━━ Source text ━━

SnowSultan opened this issue on Apr 11, 2008 · 19 posts
SeanMartin posted Sat, 12 April 2008 at 5:01 AM
>> That's simply not true. Printed images can be darker, lighter, more saturated, less saturated etc. It depends on your monitor and printer color profile settings.
True. What I should have said was, even at its most optimal, it wont match. Yes, there are basic settings you can tinker with, but they have their limits. And all the adjustments and all the calibrating just wont help as much as you think it will, sorry. If you look at the way Photoshop, for example, allows you to make colour choices, it will tell you when you've chosen something that cant be printed (the infamous little yellow triangle), and it will make its best guess as to what it will sorta kinda maybe look like -- and that guess will always seem like a dun, greyed down version of the colour you want.

━━━
━━ Entries supplied ━━

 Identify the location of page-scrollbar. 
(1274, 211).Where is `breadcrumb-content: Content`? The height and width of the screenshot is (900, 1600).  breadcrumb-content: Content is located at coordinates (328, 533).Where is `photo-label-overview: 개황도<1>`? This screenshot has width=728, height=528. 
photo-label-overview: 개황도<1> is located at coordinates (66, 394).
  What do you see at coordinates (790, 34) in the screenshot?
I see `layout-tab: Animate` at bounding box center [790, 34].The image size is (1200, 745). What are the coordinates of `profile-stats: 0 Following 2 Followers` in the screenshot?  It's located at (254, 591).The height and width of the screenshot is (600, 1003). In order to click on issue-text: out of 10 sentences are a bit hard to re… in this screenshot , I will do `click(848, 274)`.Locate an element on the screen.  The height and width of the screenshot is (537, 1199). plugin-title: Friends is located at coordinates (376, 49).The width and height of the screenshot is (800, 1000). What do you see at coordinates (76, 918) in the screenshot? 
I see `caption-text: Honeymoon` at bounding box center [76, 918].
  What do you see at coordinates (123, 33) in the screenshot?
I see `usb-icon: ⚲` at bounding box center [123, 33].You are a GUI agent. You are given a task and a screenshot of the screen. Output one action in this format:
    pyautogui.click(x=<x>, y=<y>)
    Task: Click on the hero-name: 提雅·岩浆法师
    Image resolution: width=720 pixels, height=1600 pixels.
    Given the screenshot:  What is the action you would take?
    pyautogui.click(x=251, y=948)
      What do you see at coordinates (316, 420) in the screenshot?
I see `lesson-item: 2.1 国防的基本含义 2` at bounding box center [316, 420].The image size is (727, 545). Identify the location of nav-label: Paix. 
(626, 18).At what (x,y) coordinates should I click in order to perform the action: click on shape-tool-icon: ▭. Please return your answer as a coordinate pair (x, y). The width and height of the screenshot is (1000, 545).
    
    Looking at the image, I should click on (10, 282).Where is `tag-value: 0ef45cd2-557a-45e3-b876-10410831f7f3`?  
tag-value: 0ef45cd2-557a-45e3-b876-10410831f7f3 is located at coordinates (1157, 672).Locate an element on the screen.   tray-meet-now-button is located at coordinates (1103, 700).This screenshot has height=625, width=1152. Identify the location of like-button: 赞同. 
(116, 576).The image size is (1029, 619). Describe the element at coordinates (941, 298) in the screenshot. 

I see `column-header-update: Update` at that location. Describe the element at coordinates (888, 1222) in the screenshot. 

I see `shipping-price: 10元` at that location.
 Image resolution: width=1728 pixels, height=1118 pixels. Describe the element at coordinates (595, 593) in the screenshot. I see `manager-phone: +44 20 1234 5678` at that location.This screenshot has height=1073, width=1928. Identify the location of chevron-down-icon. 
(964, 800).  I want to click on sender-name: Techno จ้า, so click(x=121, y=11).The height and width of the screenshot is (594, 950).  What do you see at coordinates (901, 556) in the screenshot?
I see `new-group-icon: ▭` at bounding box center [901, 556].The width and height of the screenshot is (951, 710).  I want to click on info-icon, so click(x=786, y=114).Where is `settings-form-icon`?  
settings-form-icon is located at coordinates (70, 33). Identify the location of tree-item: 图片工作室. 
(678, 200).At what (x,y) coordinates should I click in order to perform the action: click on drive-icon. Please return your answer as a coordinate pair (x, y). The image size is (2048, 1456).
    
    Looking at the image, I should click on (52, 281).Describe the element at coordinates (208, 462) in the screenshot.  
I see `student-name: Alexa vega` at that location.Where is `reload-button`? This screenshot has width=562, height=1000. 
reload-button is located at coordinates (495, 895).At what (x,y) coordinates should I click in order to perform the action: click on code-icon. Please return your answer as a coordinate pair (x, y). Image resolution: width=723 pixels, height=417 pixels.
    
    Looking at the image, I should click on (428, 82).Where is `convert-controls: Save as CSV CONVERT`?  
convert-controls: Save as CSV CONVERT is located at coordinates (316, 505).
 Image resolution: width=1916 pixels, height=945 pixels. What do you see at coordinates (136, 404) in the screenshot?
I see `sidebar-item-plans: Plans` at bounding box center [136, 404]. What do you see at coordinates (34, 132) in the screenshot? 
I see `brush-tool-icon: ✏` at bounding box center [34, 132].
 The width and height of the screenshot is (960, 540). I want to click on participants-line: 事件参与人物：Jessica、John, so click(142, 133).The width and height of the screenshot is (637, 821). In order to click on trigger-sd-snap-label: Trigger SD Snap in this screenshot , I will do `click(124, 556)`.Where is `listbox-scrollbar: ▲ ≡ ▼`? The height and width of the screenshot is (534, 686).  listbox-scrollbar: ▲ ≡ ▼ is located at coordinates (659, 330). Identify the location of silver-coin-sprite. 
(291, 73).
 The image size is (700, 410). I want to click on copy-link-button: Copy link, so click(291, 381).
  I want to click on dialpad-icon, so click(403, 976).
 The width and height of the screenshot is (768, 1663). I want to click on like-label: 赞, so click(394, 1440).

━━━

• Tasks to carry out
1 > From the forum thread on printed colors, return everything from "SnowSultan opened this" down to "color profile settings.".
2 > According to the forum thread on printed colors, why won't adjusting monitor and printer settings make a print match what is on screen? Answer in one to three sentences.
3 > Extend the forum thread on printed colors, starting after its last sentence.
The rows are separate material from the text.

• Answers by item
1 >
SnowSultan opened this issue on Apr 11, 2008 · 19 posts
SeanMartin posted Sat, 12 April 2008 at 5:01 AM
>> That's simply not true. Printed images can be darker, lighter, more saturated, less saturated etc. It depends on your monitor and printer color profile settings.

2 > The basic settings have their limits, so even at its most optimal the print won't match. Adjusting and calibrating won't help as much as one might think.

3 >
Yes, the technology has gotten better over the years, but the simple fact remains: a monitor can reproduce over 16 million different colours. Most printers cant -- at its very best, a high end professional laser printer can handle about a quarter million. A monitor can reproduce highly saturated colours like neons or the ones at the far range of colour recognition, like ultraviolets or infrareds. Unless you use a specialty fifth-colour ink, your printer cant -- and even with the specialty ink it's a bit of a crap shoot because you're limited to the hues provided by the suoplier. A monitor can give you a rich, dense black. Unless you make a double pass on a six-colour machine, your printer cant reproduce that either. Monitors will always have a far wider range on which to draw because of the very nature of the way colours are created with light, and when you throw LCD technology into the mix, it's just compounding the issues even more. Screens like that are brighter and sharper than even the best computer monitor, with an even more complex range of colour technology underpinning everything.
The bottom line: you will get reasonably close, probably acceptably enough that most people wont be able to tell much of a difference because it's doubtful they'll hold the printed piece right next to the monitor for comparison. But it will never be completely bang on.
If you still want to pursue this, google "colour bars" and look for that image we all see used on TV sets when they're experiencing "technical difficulty". It has a fairly wide range and should serve you pretty well.